(EXERCISE INPUT Opens)
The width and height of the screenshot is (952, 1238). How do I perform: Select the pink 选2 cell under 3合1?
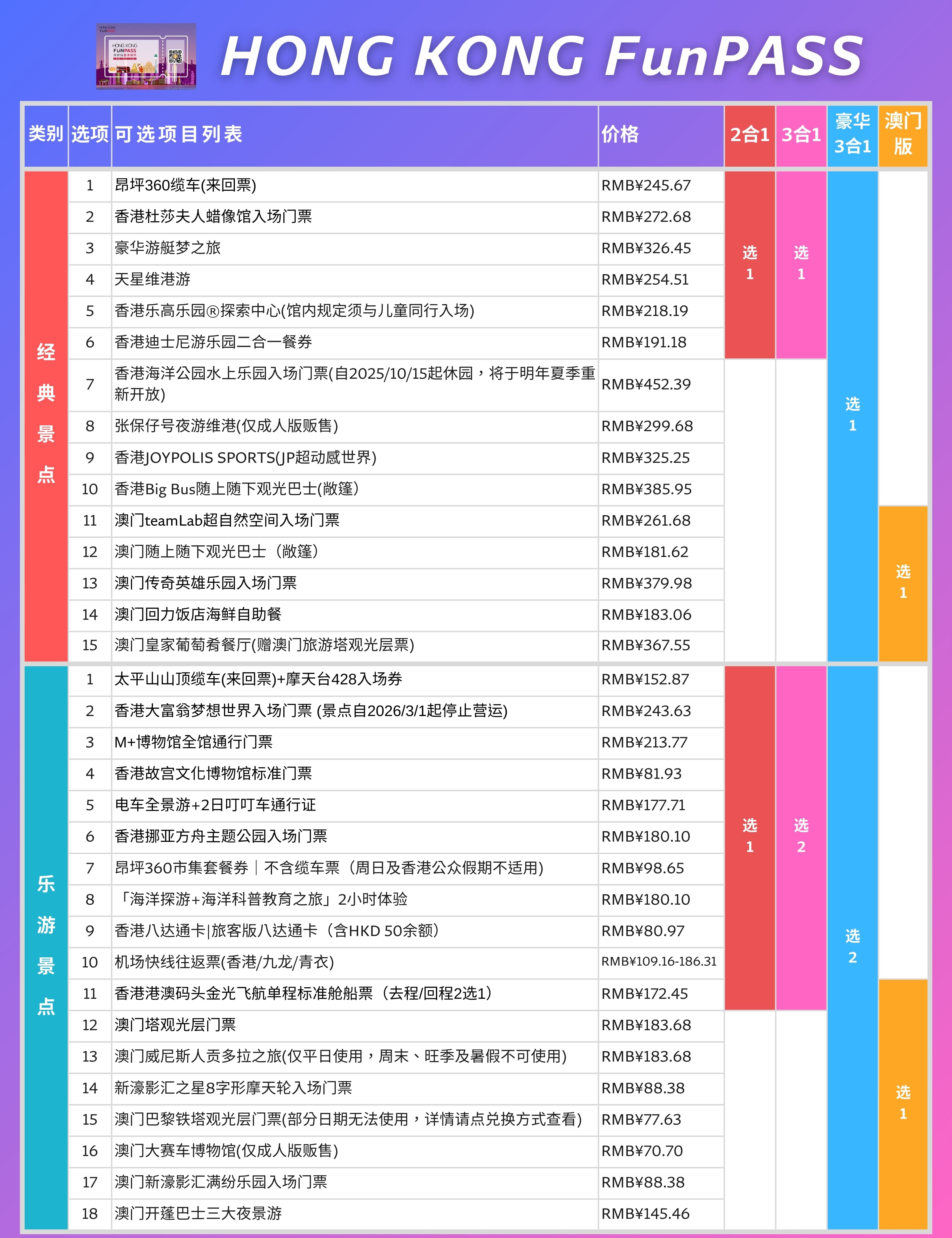802,836

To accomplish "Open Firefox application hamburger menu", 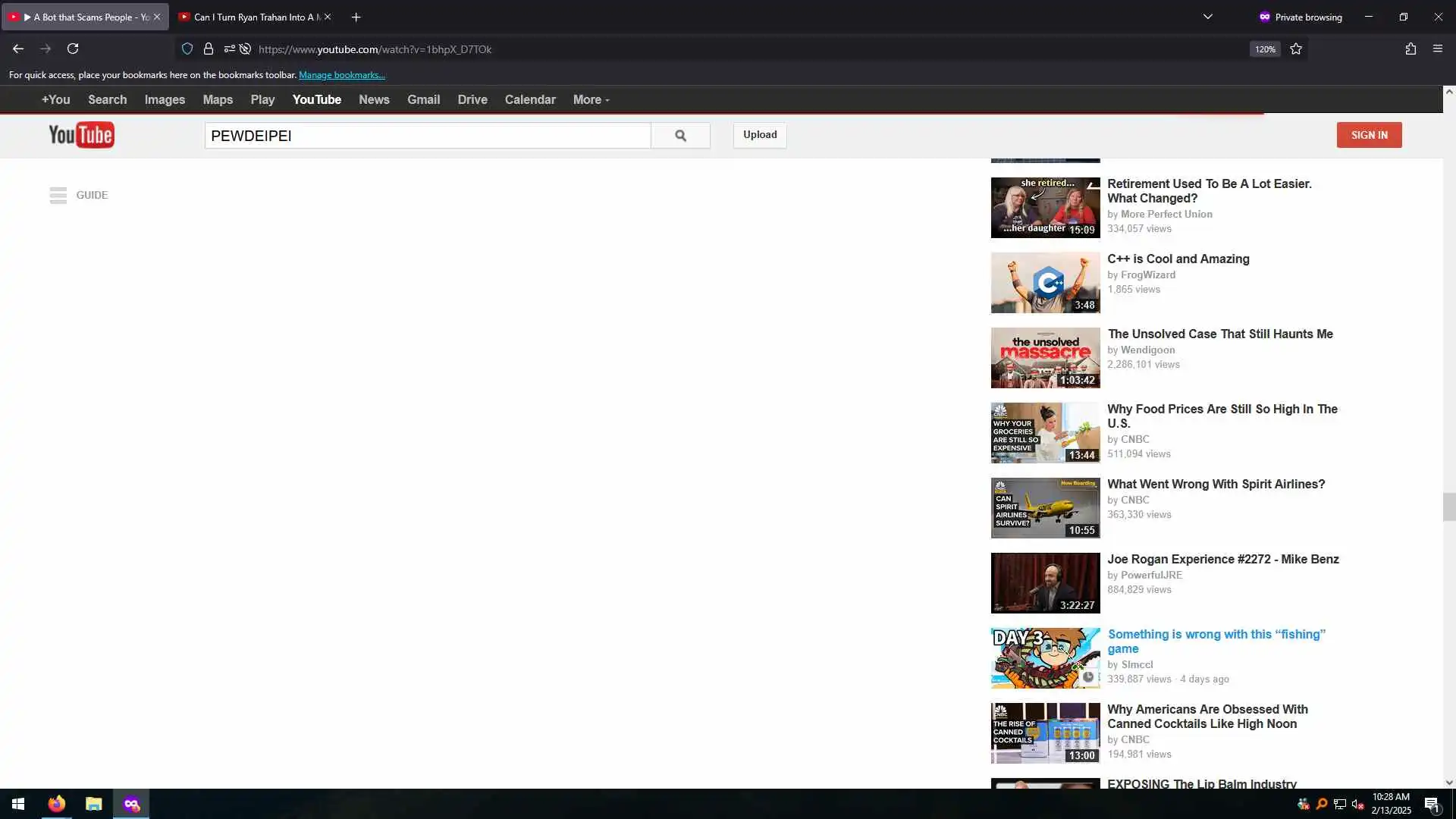I will point(1437,49).
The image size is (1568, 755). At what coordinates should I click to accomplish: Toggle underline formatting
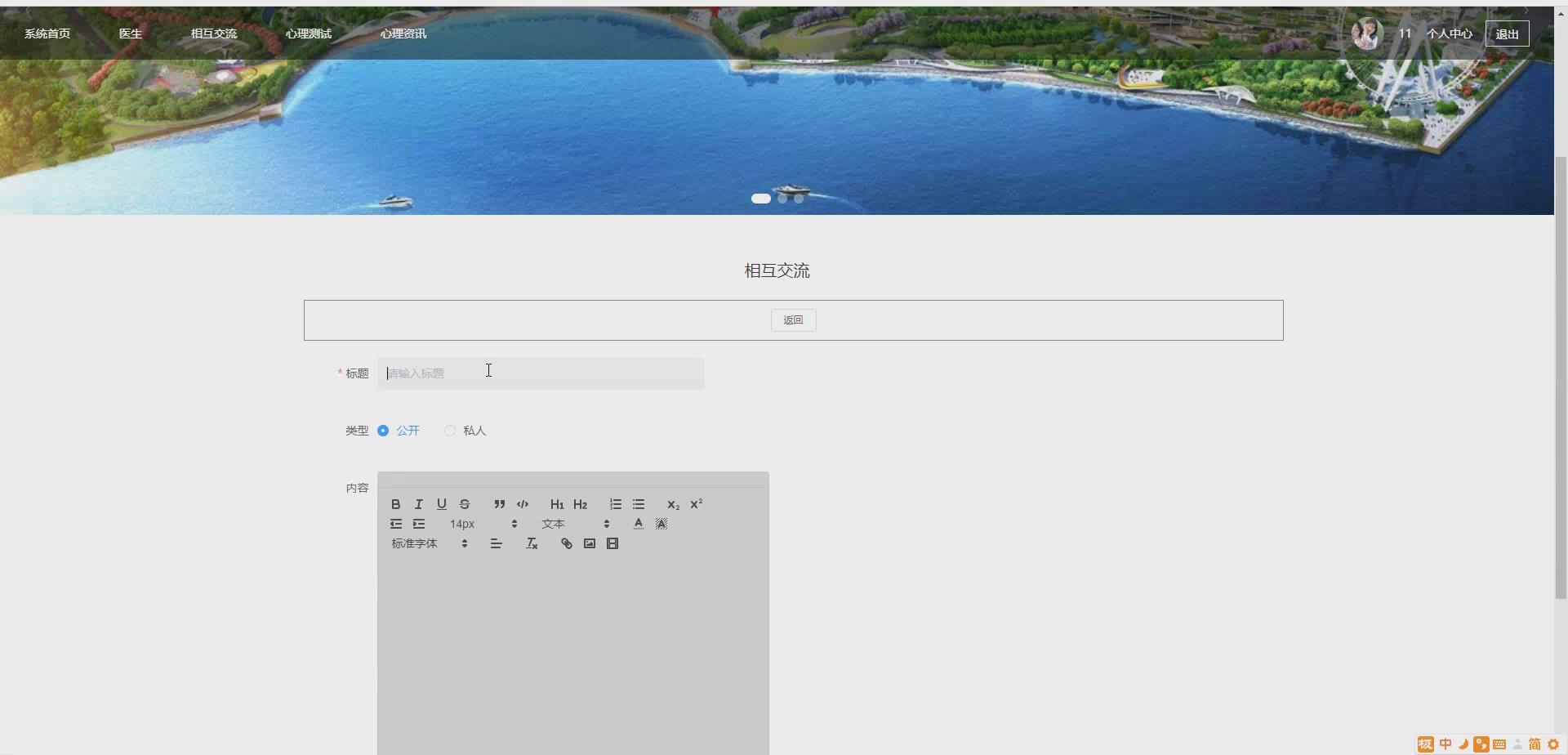point(441,504)
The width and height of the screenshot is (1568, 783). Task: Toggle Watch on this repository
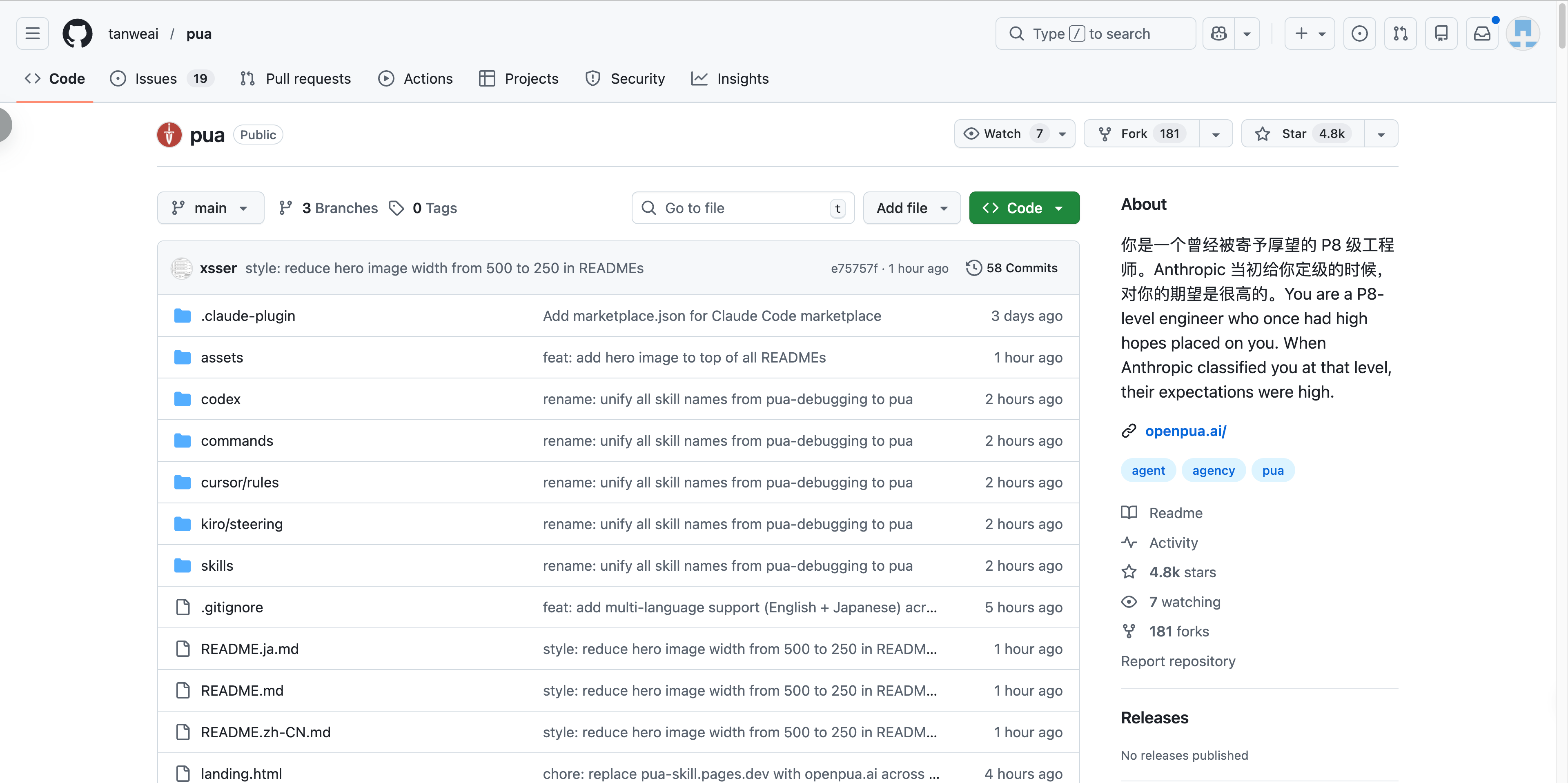[1002, 134]
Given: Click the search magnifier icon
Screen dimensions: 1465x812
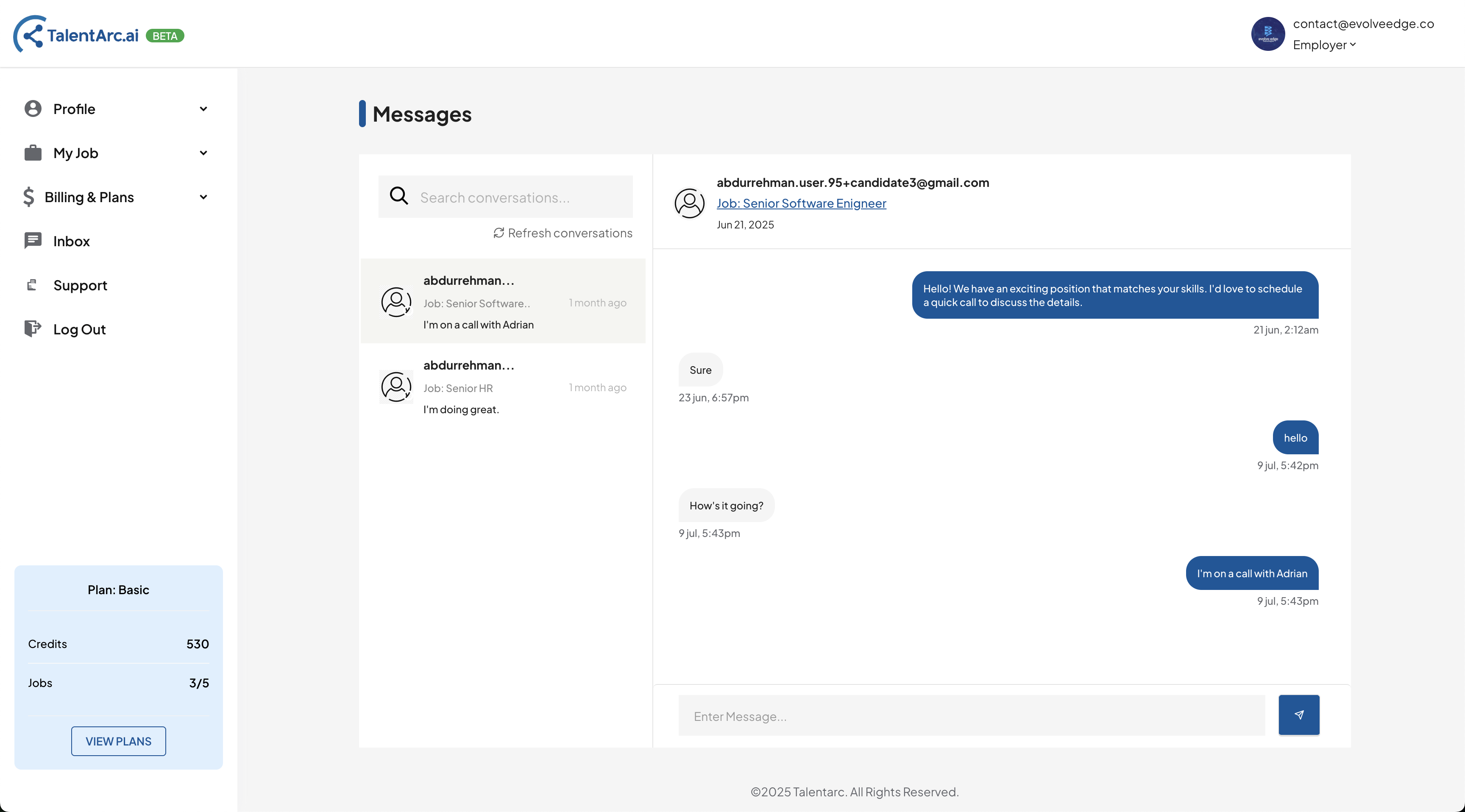Looking at the screenshot, I should click(398, 196).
(EXERCISE INPUT Closes)
Take the line containing "The image size" and all lines after it to the end of the data above, and reproduce them exactly, leaving out pictures. Nothing else belongs in the copy.

The image size is (1568, 755). At what coordinates should I click to accomplish: Toggle underline formatting
point(441,504)
The width and height of the screenshot is (1568, 783). Task: Toggle Watch on this repository
[1002, 134]
Given: Click the search magnifier icon
Screen dimensions: 1465x812
Looking at the screenshot, I should click(398, 196).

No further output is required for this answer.